— start of TEXT PROVIDED —

Members believed that other Departments and other Portfolio Committees would also have to be involved.
The role played by the Umsobomvu Youth Fund was examined in depth. Funding was a serious issue and answers were sought as to how the funds were being accessed and handled. Further discussions related to foreign workers and small business operators, the involvement of municipalities, skills development, cross cutting programmes, the work of agencies, the operation of the National Skills Fund, the placement of FET colleges, and the bursary information at such institutions. Further comments addressed the application of the Equity Act to youth, the relevance of the College programmes to the skills needs, the limited range and focus of the Expanded Works Programme, the need to develop artisan skills, the need to harness scarce and retrenched skills and to create a linked data base that would address unemployment and re-skilling needs.
The Committee postponed its adoption of its Reports on the International Labour Conference and the public hearing on Youth Unemployment.
Labour and the State of the Nation Address: Research Report
Ms Joy Watson (Parliamentary Researcher) gave a brief overview of the labour issues emanating from the State of the Nation address, which had been covered to a large extent in the report of the Committee. The President placed the fight to eradicate poverty as the most central theme of the address. Poverty eradication was not just about social grants but was about economic empowerment through job creation. The address provided the opportunity to reflect on the challenges that stood in the way of job creation, skills development and broad based Black Economic Empowerment (BBBEE).
The rate of economic growth over the past two years had averaged 4.5%, the highest since 1994. Over the past three years the economy had created approximately one and a half million jobs, but that was clearly not enough given the current demand. Between March 2005 and March 2006, 300 000 jobs were created in the formal sector outside of agriculture. Most of the job creation was happening in the informal sector, particularly through small, medium and micro enterprises (SMMEs).
The President pointed out that some of these jobs were created through the Expanded Public Works Programme (EPWP). One of the criticisms of the Programme was that it created short term jobs only. There was thus a need to re-look at the programme and explore the nature of the jobs created and how it could be improved.

— end of TEXT PROVIDED —

# TASK A
What average rate of economic growth over the past two years does the labour report give?

— start of ENTRIES PROVIDED —

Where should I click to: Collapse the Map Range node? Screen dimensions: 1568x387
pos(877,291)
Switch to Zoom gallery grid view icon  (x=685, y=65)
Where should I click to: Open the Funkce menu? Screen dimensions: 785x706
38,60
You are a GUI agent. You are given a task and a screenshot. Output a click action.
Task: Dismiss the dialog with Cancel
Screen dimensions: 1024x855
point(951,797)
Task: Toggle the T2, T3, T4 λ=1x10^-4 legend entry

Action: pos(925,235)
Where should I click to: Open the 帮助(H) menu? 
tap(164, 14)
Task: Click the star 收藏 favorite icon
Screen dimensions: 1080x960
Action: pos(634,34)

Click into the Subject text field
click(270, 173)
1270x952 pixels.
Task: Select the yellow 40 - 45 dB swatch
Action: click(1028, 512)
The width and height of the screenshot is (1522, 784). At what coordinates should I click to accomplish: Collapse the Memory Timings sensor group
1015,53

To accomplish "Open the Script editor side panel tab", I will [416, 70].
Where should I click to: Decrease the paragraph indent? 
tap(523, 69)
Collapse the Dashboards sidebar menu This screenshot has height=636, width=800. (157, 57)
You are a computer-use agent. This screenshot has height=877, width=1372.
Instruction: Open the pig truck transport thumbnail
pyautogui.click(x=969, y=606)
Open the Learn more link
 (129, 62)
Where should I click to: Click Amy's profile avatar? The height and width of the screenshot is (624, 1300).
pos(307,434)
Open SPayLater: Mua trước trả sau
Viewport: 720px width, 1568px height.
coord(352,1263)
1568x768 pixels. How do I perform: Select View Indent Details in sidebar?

— end of ENTRIES PROVIDED —

# TASK B
Rewrite the listing from the line with "Task: Toggle the" through the end of the listing, substituting "Where do I click to" for "Where should I click to" and leaving everything else unchanged.

# WRITTEN SOLUTION A
4.5%, the highest since 1994.

# WRITTEN SOLUTION B
Task: Toggle the T2, T3, T4 λ=1x10^-4 legend entry

Action: pos(925,235)
Where do I click to: Open the 帮助(H) menu? 
tap(164, 14)
Task: Click the star 收藏 favorite icon
Screen dimensions: 1080x960
Action: pos(634,34)

Click into the Subject text field
click(270, 173)
1270x952 pixels.
Task: Select the yellow 40 - 45 dB swatch
Action: click(1028, 512)
The width and height of the screenshot is (1522, 784). At what coordinates should I click to accomplish: Collapse the Memory Timings sensor group
1015,53

To accomplish "Open the Script editor side panel tab", I will [416, 70].
Where do I click to: Decrease the paragraph indent? 
tap(523, 69)
Collapse the Dashboards sidebar menu This screenshot has height=636, width=800. (157, 57)
You are a computer-use agent. This screenshot has height=877, width=1372.
Instruction: Open the pig truck transport thumbnail
pyautogui.click(x=969, y=606)
Open the Learn more link
 (129, 62)
Where do I click to: Click Amy's profile avatar? The height and width of the screenshot is (624, 1300).
pos(307,434)
Open SPayLater: Mua trước trả sau
Viewport: 720px width, 1568px height.
coord(352,1263)
1568x768 pixels. How do I perform: Select View Indent Details in sidebar?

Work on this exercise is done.